64 bit regs in 32 bit mode

[vandelay]

Accesses to 32 bit regs are supposed to clear the upper 32 bits of a 64 bit reg, right? e.g. writing EAX would clear the upper 32 bits of RAX. Does this apply to implicit writes too? e.g. if you do a SCAS or MOVS which modifies EDI or ESI, does that clear out the upper 32 bits of RDI or RSI?

[Tedd]

Test it and let us know :wink

[vandelay]

Sure. So when I can expect the 64 bit chip you're mailing me? :p

[P1]

That's like saying, mov ax, 0 then eax the upper 16 bits is cleared.

It does not works that way.

Regards,  P1  :8)

[Ian_B]

Sure. So when I can expect the 64 bit chip you're mailing me? :p

If you only owned and maintained a Ford coupé, would you normally ask a mechanic how to change the turbocharger on a Lamborghini?  ::)

IanB

[manhattan]

According to the documentation the full register is updated.

http://developer.amd.com/documentation.aspx

AMD also has a forum on 64-bit

http://devforums.amd.com/index.php

[PBrennick]

I prefer my Lamborghini with clam sauce, how about you?

Paul

[P1]

According to the documentation the full register is updated.

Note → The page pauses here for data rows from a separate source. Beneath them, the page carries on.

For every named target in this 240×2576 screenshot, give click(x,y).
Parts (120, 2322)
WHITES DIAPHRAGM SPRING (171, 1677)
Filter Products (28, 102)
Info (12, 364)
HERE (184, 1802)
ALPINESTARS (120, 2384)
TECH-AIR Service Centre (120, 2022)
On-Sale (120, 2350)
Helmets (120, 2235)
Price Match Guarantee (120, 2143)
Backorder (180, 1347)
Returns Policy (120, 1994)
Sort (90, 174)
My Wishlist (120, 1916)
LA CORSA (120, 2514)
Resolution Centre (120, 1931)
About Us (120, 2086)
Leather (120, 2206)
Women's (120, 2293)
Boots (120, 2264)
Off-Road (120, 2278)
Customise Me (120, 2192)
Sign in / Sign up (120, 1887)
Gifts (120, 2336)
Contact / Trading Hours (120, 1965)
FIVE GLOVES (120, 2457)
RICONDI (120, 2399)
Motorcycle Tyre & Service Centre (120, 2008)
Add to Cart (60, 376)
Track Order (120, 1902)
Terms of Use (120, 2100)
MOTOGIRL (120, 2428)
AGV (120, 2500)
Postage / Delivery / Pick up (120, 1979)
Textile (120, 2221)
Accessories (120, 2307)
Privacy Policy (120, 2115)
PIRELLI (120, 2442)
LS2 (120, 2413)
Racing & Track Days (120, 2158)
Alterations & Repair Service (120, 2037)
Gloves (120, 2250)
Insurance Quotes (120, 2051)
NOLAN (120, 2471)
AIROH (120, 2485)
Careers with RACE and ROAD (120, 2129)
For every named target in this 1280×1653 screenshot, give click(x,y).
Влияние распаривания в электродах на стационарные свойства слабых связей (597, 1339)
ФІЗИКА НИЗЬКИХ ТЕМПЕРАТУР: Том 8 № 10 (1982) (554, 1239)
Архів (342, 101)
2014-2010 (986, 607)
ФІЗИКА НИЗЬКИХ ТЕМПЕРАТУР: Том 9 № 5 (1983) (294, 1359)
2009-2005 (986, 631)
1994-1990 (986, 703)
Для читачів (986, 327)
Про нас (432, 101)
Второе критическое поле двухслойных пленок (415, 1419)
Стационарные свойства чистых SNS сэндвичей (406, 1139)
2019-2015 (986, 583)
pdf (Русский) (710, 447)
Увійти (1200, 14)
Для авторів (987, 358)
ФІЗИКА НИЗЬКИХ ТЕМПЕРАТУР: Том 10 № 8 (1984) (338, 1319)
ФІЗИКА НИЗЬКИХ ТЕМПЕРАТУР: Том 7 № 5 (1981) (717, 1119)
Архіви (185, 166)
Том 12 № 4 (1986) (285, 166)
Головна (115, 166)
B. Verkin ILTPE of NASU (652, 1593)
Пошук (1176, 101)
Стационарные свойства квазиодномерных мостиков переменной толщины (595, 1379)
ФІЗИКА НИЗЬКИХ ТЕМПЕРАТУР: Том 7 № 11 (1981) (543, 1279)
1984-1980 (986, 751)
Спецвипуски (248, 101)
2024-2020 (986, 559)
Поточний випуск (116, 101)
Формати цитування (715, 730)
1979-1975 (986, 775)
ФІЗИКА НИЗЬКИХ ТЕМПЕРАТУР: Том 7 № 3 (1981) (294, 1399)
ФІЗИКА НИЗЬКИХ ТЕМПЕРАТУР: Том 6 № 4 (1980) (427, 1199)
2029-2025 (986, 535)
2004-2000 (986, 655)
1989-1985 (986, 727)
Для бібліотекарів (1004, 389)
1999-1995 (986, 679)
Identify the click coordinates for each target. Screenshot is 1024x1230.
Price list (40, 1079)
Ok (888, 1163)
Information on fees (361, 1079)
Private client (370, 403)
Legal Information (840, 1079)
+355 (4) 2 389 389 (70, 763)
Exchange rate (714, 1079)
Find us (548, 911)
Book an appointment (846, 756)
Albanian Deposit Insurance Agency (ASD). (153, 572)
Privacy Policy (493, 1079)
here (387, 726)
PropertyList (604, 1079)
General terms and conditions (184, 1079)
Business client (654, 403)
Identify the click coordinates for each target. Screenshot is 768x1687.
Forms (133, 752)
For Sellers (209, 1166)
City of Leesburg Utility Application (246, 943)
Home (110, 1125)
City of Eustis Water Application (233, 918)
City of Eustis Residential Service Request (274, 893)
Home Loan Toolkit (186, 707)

Op Code utilization is preserved.  IOW, Opcode is the same for mov eax & rax.  That's AMD's way of doing it.   Intel would not have done it that way.

Regards,  P1  :8)

[MazeGen]

Opcodes are not the same. MOV RAX needs REX.W prefix.

[vandelay]

I have to buy a $200k car before I'm allowed to be curious about how a turbo works? Tough crowd.